• **EXTRAIT DU TEXTE**:
------------
Selon la théorie néo-classique, les individus sont rationnels et ont comme objectif la maximisation de leur bien-être (maximisation sous contrainte d'une fonction d'utilité). Cette hypothèse de rationalité suppose donc que le cerveau de chaque individu est en fait un ordinateur surpuissant et sans faille, permettant à chaque individu de prendre à tout moment la meilleure décision, en fonction des informations passées, présentes et de ses anticipations pour le futur. En finance, cela implique donc qu'un investisseur n'a aucune émotion et que ses choix sont toujours cohérents. Cette théorie a été remise en cause par la finance comportementale, qui a comme objectif de montrer que les investisseurs sont sujets à de nombreux biais cognitifs et que leurs décisions ne sont pas toujours parfaitement rationnelles. La finance comportementale, discipline apparue dans les années 1970 et récompensée via deux Prix Nobel (Kahneman en 2002 et Shiller en 2013), utilise des expériences et des données historiques afin de montrer que les décisions réelles des investisseurs, en laboratoire ou sur le terrain, sont assez éloignées des décisions théoriques d'un individu parfaitement rationnel. La finance comportementale est pour simplifier un mélange entre finance et psychologie. Depuis une vingtaine d'années, une nouvelle discipline s'est développée avec aussi comme objectif de mieux comprendre le comportement des individus, mais en mêlant la finance et les neurosciences : la neurofinance.
Plutôt que de faire des hypothèses pour essayer d'expliquer pourquoi les individus ne sont pas rationnels (finance comportementale), pourquoi ne pas directement brancher des électrodes sur le cerveau des investisseurs, afin de voir comment réagit le cerveau face à telle ou telle situation. En particulier, et même si cela est applicable à de très nombreux autres domaines, comment peut-on expliquer le fait que les investisseurs ont tant de mal à solder une position perdante et tant de facilité et de plaisir à revendre une action après avoir réalisé un gain ?
------------
• **DONNÉES FOURNIES**:
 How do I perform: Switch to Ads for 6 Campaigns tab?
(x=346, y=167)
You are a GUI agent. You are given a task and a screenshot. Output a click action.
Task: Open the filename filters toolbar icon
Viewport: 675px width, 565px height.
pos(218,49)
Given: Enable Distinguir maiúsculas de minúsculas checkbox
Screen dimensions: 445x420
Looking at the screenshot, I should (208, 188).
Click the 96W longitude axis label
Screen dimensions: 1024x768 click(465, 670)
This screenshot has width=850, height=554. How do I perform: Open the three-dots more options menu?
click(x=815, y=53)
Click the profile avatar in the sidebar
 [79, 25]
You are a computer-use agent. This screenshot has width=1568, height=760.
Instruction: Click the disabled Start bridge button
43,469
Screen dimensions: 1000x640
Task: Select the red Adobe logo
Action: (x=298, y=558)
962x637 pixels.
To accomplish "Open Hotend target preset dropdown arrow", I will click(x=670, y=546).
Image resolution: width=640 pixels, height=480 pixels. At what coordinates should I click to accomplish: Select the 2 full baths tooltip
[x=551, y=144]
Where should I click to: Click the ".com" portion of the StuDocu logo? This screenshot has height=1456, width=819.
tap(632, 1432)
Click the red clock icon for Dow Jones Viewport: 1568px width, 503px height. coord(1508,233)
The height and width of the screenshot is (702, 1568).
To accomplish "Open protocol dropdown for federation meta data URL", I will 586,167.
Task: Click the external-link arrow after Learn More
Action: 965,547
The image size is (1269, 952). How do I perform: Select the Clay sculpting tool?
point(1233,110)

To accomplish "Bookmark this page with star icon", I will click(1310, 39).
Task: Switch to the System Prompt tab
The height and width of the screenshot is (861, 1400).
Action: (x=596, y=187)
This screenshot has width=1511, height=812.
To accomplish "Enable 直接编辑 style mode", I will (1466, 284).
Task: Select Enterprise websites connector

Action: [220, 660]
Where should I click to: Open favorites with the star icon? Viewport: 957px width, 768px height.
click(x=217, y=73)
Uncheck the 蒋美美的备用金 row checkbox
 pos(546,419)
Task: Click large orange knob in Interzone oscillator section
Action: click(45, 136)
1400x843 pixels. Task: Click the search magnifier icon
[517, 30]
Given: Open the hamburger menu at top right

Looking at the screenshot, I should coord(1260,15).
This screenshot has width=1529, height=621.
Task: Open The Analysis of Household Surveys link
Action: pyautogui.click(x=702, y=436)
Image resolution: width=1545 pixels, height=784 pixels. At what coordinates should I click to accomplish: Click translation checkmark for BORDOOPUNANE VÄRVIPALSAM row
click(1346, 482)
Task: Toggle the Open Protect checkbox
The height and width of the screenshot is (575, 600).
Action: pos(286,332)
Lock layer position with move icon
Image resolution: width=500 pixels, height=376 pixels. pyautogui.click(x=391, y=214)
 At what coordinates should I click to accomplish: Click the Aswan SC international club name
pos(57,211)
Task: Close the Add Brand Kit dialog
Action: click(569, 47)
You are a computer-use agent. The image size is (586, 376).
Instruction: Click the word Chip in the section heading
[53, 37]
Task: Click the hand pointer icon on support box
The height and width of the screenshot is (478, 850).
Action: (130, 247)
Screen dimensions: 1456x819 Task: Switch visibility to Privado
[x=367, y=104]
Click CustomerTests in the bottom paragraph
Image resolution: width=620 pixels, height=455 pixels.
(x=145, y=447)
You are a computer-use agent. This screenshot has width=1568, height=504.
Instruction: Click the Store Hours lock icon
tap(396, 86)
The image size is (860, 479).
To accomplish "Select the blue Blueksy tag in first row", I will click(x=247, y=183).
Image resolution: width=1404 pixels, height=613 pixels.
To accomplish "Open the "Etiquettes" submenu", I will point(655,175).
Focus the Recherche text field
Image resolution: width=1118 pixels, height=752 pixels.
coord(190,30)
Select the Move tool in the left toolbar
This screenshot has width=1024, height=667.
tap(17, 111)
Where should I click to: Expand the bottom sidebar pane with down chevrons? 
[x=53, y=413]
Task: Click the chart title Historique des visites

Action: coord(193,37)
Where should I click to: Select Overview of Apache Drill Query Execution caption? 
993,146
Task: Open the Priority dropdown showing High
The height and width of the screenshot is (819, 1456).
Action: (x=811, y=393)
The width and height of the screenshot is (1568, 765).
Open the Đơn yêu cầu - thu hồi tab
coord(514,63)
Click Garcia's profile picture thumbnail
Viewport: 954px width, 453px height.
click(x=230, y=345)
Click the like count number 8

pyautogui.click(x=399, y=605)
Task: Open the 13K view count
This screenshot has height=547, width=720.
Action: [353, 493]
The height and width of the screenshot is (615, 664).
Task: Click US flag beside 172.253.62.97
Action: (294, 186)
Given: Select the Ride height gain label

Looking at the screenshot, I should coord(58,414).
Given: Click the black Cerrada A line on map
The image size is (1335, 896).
------------
• **CONSIGNES**:
(a) D'après le texte sur la neurofinance, quels chercheurs ont reçu un prix Nobel pour la finance comportementale, et en quelle année ?
(b) Recopiez fidèlement le passage du texte sur la neurofinance, de « Plutôt que de » à « réalisé un gain ? ».
(c) Rédigez la suite du texte sur la neurofinance à partir de sa dernière phrase.
Les lignes proviennent d'une autre source que le texte sur la neurofinance.

• **RÉPONSES**:
(a) Kahneman en 2002 et Shiller en 2013.

(b)
Plutôt que de faire des hypothèses pour essayer d'expliquer pourquoi les individus ne sont pas rationnels (finance comportementale), pourquoi ne pas directement brancher des électrodes sur le cerveau des investisseurs, afin de voir comment réagit le cerveau face à telle ou telle situation. En particulier, et même si cela est applicable à de très nombreux autres domaines, comment peut-on expliquer le fait que les investisseurs ont tant de mal à solder une position perdante et tant de facilité et de plaisir à revendre une action après avoir réalisé un gain ?

(c)
Supposons un individu ayant acheté une action de l'entreprise A au prix de 20$, et au même moment une action de l'entreprise B au prix de 20$. Un mois après, l'action A est cotée 25$ et l'action B 15$. Un individu rationnel devrait alors simplement se poser la question suivante : "étant donné le cours actuel et l'ensemble des informations disponibles, quelle action dois-je vendre ?". Dans cette situation, un investisseur rationnel devrait en théorie vendre l'action A ou l'action B avec la même probabilité. En effet, d'un point de vue empirique, il a été démontré que ce n'était pas parce qu'une action avait augmenté qu'elle continuera d'augmenter, ni l'inverse. Idem, une action dont le prix a diminué n'a pas plus de chance de continuer à diminuer que de ré-augmenter (pour les adeptes de la théorie de l'efficience, on pourra tout de même citer les travaux de Jagadeesh & Titman (1993) sur l'effet momentum à court-terme, et de DeBondt & Thaler (1985) sur le "past winner-future looser" à plus long-terme).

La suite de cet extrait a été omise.